== PAGE TEXT ==
§ §
Thanks to English collectors such as Inigo Jones and Lord Burlington, there are about 330 surviving drawings by Palladio, more than for any other Renaissance architect. They are hardly a typical cross-section of his total output. About two thirds are drawings of ancient buildings that he was going to use for additional books of his treatise (he died before completing it). In addition there are drawings of early work, and a few later projects. There are no construction drawings, since these were presumably destroyed through hard use. A few projects are described in preliminary sketches, allowing a glimpse into Palladio’s creative process; many others lack the documentation that would clarify them.

The most valuable drawings are of projects that do not appear in Quattro libri. Some, like the beautiful drawing of a new façade for the Palazzo Ducale in Venice, postdate the treatise. The palazzo had been damaged by fire in 1577, and Palladio, who was by then the semi-official architect of the Republic, proposed demolishing what remained of the structure and building anew (the Senate decided instead to restore the palazzo to its former state). Others are drawings of buildings, especially villas, that for one reason or another he did not include in the treatise. Such drawings enrich the Palladio oeuvre immeasurably, and show that he often reused unbuilt plans, and that he developed motifs over the course of several buildings. They also show him to have been concerned with site planning, and with fitting buildings to their surroundings. Lewis’s lively and opinionated accompanying text points out many interesting and previously ignored aspects of the great architect’s work.
§ §
== WORK TASK ==
According to the page text, about how many drawings by Palladio survive?

Saved entries
§ §
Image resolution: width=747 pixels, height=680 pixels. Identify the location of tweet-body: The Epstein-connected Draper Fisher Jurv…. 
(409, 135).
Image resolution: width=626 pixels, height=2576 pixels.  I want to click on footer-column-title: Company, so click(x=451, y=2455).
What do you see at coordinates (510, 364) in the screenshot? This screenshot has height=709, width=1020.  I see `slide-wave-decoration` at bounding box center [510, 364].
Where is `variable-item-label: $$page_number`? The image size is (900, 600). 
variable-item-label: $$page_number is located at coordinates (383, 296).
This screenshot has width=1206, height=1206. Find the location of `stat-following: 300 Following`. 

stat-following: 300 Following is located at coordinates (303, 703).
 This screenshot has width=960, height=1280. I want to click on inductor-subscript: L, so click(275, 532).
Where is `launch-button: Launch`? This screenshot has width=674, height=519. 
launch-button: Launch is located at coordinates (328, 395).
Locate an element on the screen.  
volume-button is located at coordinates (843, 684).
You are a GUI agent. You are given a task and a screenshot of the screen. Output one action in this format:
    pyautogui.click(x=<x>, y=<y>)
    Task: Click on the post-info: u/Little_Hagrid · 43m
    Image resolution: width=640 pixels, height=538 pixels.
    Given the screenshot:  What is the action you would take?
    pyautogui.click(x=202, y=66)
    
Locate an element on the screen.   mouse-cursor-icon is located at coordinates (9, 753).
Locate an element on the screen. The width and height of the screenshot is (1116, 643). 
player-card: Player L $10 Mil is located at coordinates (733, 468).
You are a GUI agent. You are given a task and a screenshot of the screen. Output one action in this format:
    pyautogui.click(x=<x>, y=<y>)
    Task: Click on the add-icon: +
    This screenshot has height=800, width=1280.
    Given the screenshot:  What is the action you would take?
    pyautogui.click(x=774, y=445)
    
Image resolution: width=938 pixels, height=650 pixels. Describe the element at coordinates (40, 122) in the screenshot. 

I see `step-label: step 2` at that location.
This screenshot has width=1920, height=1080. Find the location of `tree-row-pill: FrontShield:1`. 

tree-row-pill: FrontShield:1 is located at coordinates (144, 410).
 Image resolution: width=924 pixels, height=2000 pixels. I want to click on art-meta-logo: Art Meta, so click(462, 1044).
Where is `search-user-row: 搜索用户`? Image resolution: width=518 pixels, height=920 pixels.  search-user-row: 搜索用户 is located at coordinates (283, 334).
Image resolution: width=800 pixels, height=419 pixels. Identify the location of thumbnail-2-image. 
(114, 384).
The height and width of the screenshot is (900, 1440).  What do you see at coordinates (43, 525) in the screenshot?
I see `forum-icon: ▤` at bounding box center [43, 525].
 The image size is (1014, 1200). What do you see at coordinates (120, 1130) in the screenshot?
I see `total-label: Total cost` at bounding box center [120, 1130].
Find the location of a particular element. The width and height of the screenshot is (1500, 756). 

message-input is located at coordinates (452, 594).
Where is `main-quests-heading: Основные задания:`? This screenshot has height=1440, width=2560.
§ §
== RESPONSE TO THE TASK ==
About 330.